Tina Ramamurthy

I build CEO Offices that sit between strategy and execution, and step in as an embedded Chief of Staff when decisions start to stall. The work focuses on decision flow, executive communication, and leadership capacity, not adding more process.

Execution Should Not Depend on Stamina.

The Gap

A decision gets made. Everyone agrees. Then very little actually changes.

Work continues, but alignment thins out. Priorities blur. Strategic work slips behind urgent work. People compensate to keep things moving.

This work is about changing how decisions move through the system, before drift becomes permanent.

Who This Is For

Founders and CEOs who have outgrown founder-led operations.

The direction is clear. The team is capable. But momentum is slowing. Decisions stack up. Important work keeps getting deferred. Leadership and board processes take more effort than they should.

If this sounds familiar, the fix is not more effort. It is redesigning how work actually moves.

What a CEO Office Is

A CEO Office is not a layer or a title.

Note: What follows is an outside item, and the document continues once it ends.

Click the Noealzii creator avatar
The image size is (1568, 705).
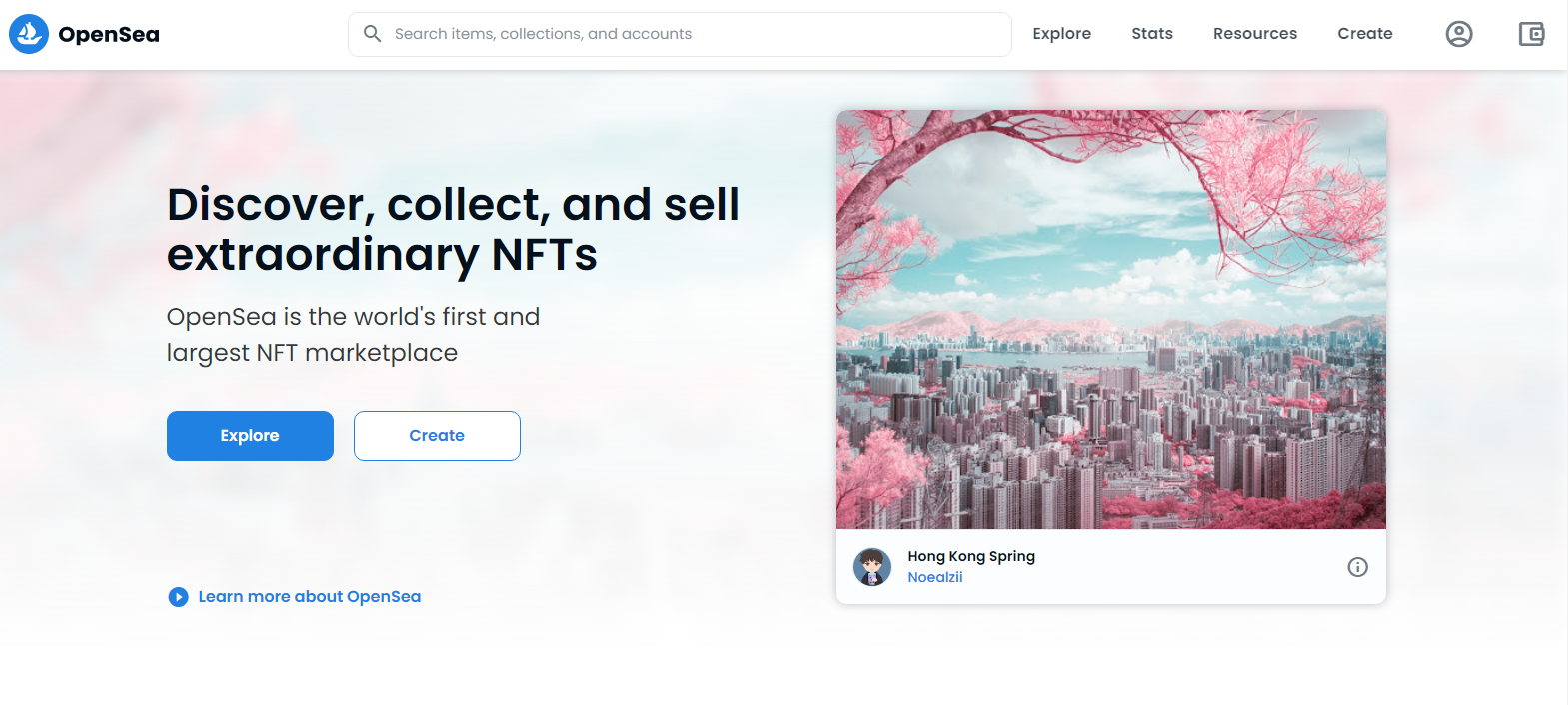click(x=872, y=567)
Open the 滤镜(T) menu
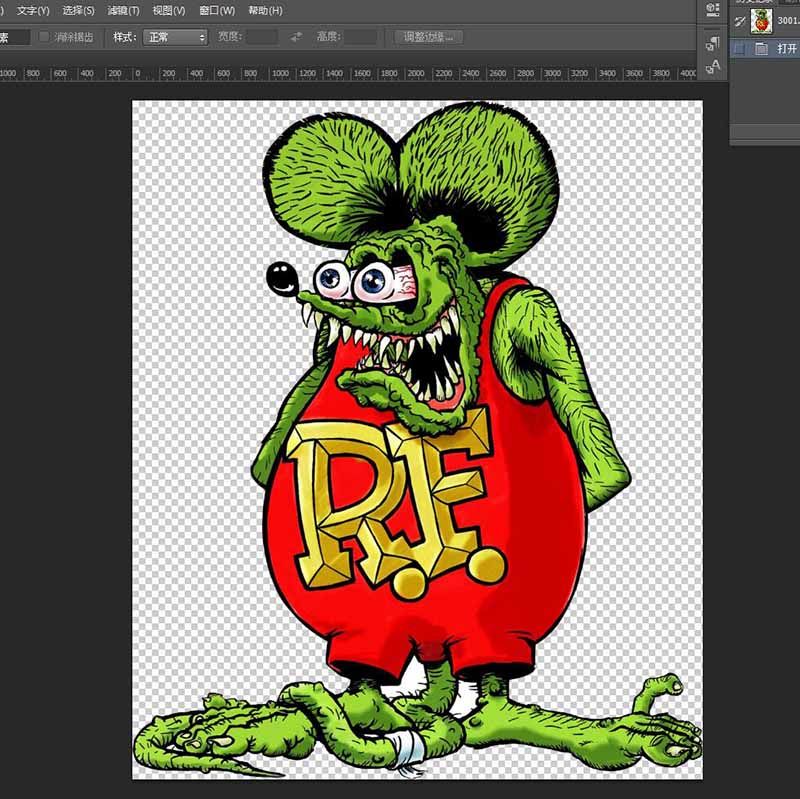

It is leadership infrastructure.

It absorbs coordination load, maintains decision discipline, and protects leadership time for the decisions and external work that only they can do.

How the Work Shows Up

This work often shows up as embedded, fractional Chief of Staff support.

Sometimes that means stepping in to extend leadership bandwidth when pressure is high. Sometimes it means building and stabilising leadership systems so decisions stop defaulting to the CEO. Often, it is both.

The work is operational, cross-functional, and sits alongside the CEO and leadership team. The work is designed for the people, the stage, and the conditions, not applied as a template. This is execution, not advisory.

The Work in Practice

The work covers three areas.

  • Leadership operations
    Decision frameworks, operating rhythms, planning cycles, and ownership structures that keep decisions moving without defaulting to the CEO.

  • Executive communications
    Board materials for investors, internal communication that translates strategy into action, and external communication that aligns expectations across investors, media, and senior talent.

  • Leadership capacity
    EA team development and embedded Chief of Staff support that shifts work from reactive coordination to anticipatory judgement, extending leadership bandwidth without creating dependency.

What I Have Built

At Babbel, I built and led the CEO Office as the company scaled from €100m to €300m towards IPO readiness.

The CEO Office absorbed complexity so leadership could focus on strategy, people, external relationships, and high-leverage decisions rather than constant troubleshooting.

This included:

  • Decision frameworks and leadership rhythms that reduced escalation and stopped decisions defaulting back to the CEO

  • Board processes and communication standards built to public-company expectations

  • Executive communication infrastructure that translated strategy internally and aligned external expectations across investors, media, and senior hiring

  • An Executive Assistant function redesigned to operate with shared context and judgement, not reactive coordination

Infrastructure that held through rapid headcount growth, remote work transition, and IPO readiness, adapting without increasing leadership load.